When I was in second grade, my grandpa died suddenly on Thanksgiving Day. Just 60 years old, he had a heart attack on the street in Astoria, Queens. I remember my mom’s tears; that my brother and I were shuttled to our close family friends’ bustling Thanksgiving, where someone permitted me a sip of bereavement wine (adults were cheeky in the ’80s). Years later, I learned that none of the grownups gathered at my grandparents’ apartment, including five of my mom’s six siblings, could stomach Thanksgiving dinner, so my grandma brought it all—turkey, stuffing, mashed potatoes, peas, and pie—to the gas station attendant across the street. That became an important part of a sad story, one told about my grandma after she died decades later (incidentally, on Easter): Even on her darkest day, she thought of others.

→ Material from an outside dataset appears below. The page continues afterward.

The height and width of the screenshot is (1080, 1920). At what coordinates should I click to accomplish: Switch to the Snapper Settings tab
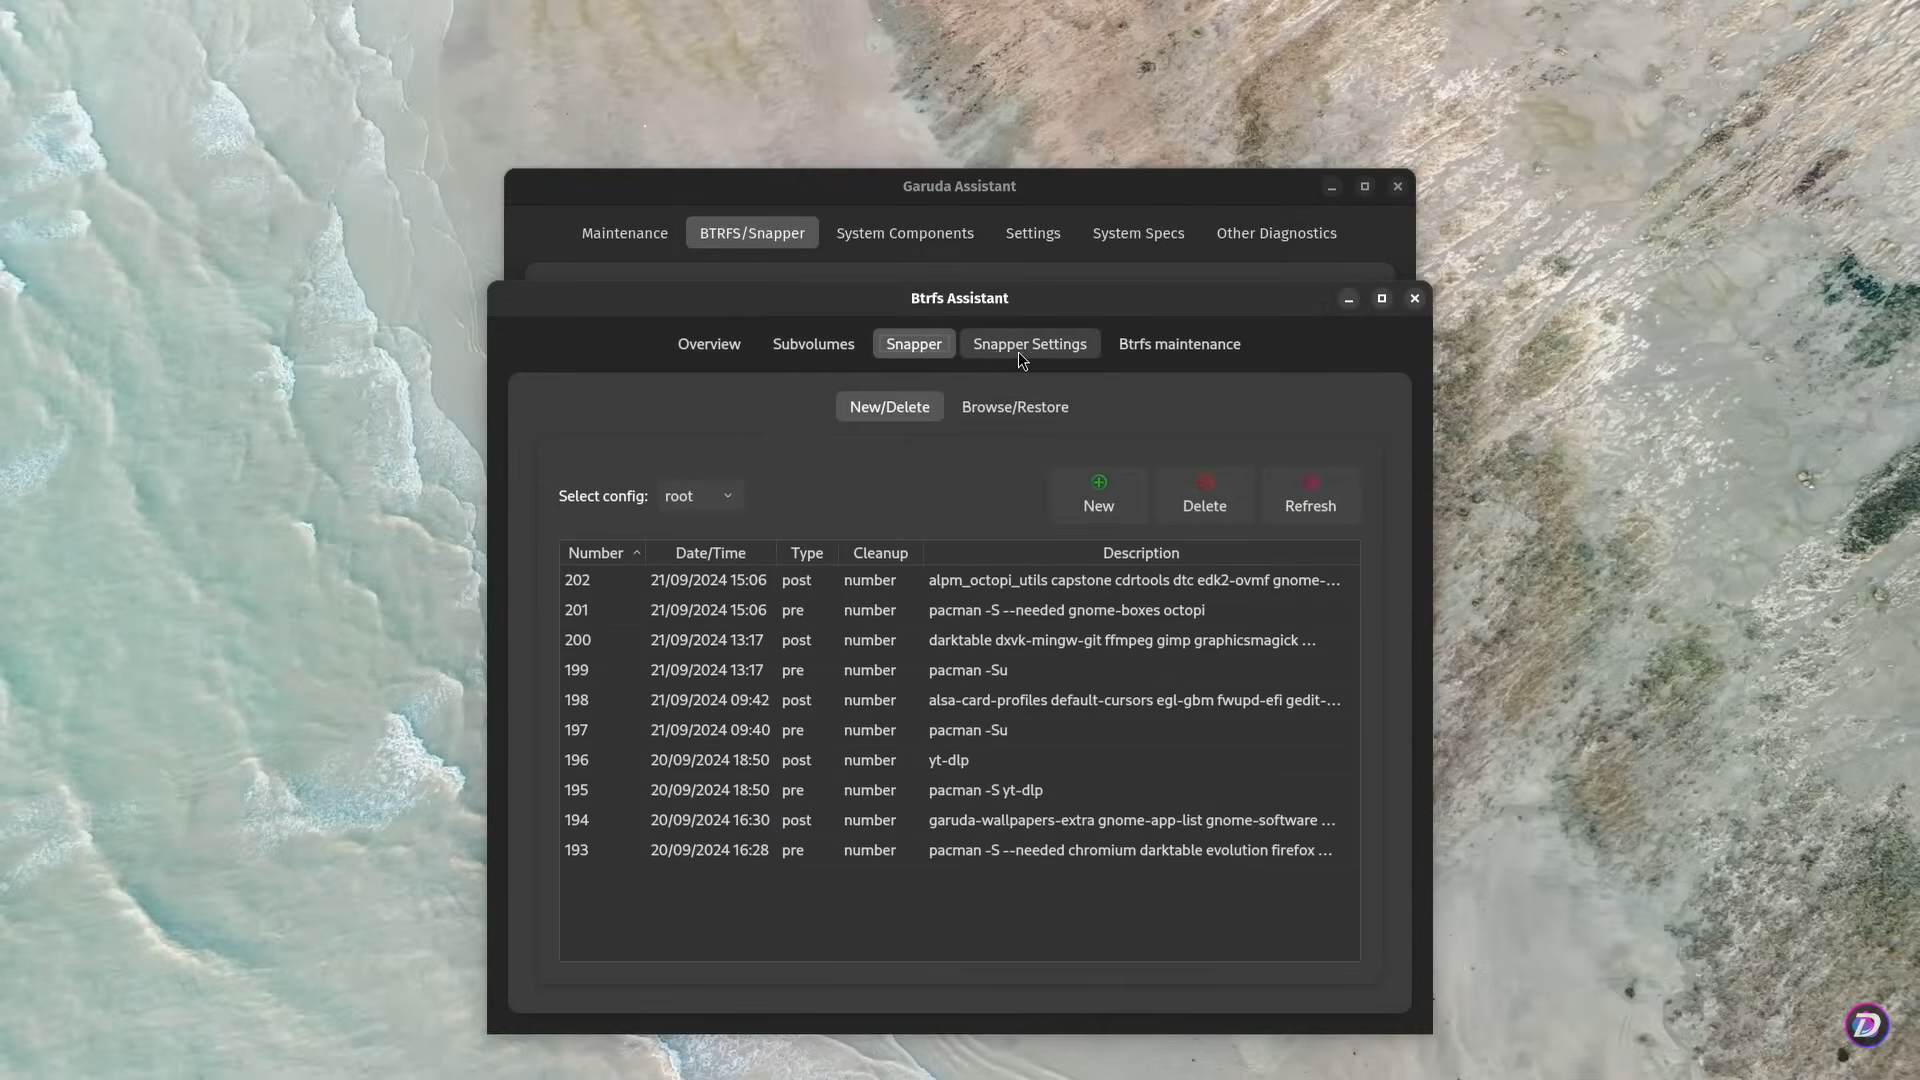click(1030, 343)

Our family carried on with Thanksgiving in the years that followed—Nani put on “dress pants” and a brave face; my aunt made multiple varieties of stuffing—but no one’s heart was in it. A somber note hung in the air, mixed with the din of football announcers calling the game on TV. Instead, we doubled down on Christmas, the jollier, sparklier, indisputably superior holiday, full of merry-making, Santa mythology, and Mariah Carey appreciation. Thanksgiving was but a bridge to the main event; its conclusion every year gave our family tacit permission to blast the Chipmunks Christmas album, deck our tree, and sit in the glow of twinkly (always colored) lights, sipping hot chocolate with marshmallows and appreciating our own handiwork.

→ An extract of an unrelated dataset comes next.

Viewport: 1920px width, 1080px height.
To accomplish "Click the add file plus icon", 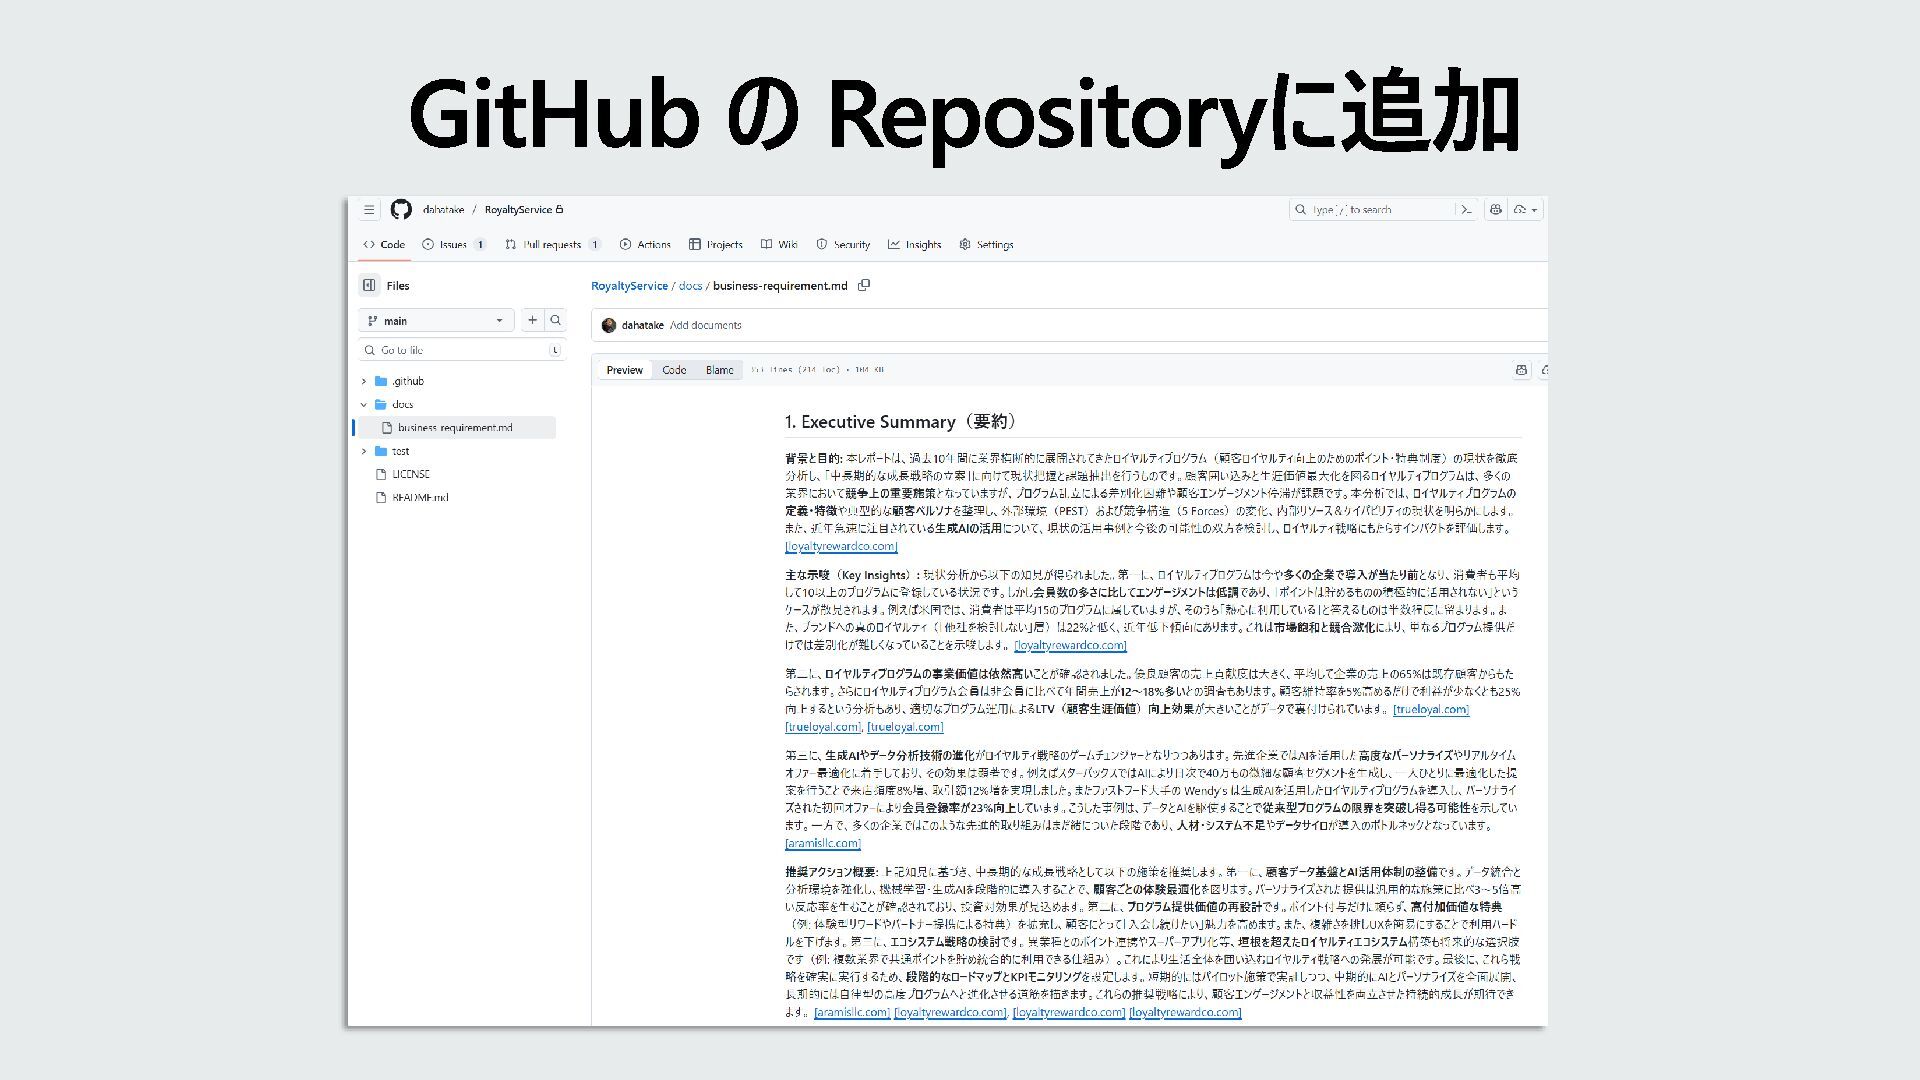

Thanksgiving took on new meaning when I got serious with my now-husband and began spending the holiday with his dad and stepmom and their family in Georgia. It was the way I was welcomed into another family. During our first Thanksgiving together, weeks after my husband and I got engaged, the ladies and I pored over issues of People announcing Kate Middleton and Prince Williams’s recent engagement, which paralleled ours. My stepsister-in-law gave me the loveliest little ring dish that has lived next to my bed ever since. There were two astute pugs—Winston and Rommel—who snored loudly in your lap during couch naps. (Mercifully, none of us are the Turkey-Trotting kind.) I welcomed Southern side-dishes into my life, dishes my family never had, like sweet potato soufflé and green bean casserole. We made new traditions together: Every Thanksgiving morning, we went to Waffle House with my father-in-law, where the servers knew and loved him well. In the years to come, my daughter would join us in a high chair and my son would play with the pugs on the living room floor.

When my father-in-law passed away last October, I lost my tie to Thanksgiving again. The day reminds us of him; it is almost synonymous with him. Carrying on with a classic Thanksgiving Day in his absence would only feel hollow. The thought of hosting, too—the time-consuming labor of shopping and the stress of gutting and stuffing and roasting a turkey—makes me want to take a nap. It’s safe to say we’re about ready to boycott the day altogether—and so, in a way, we are.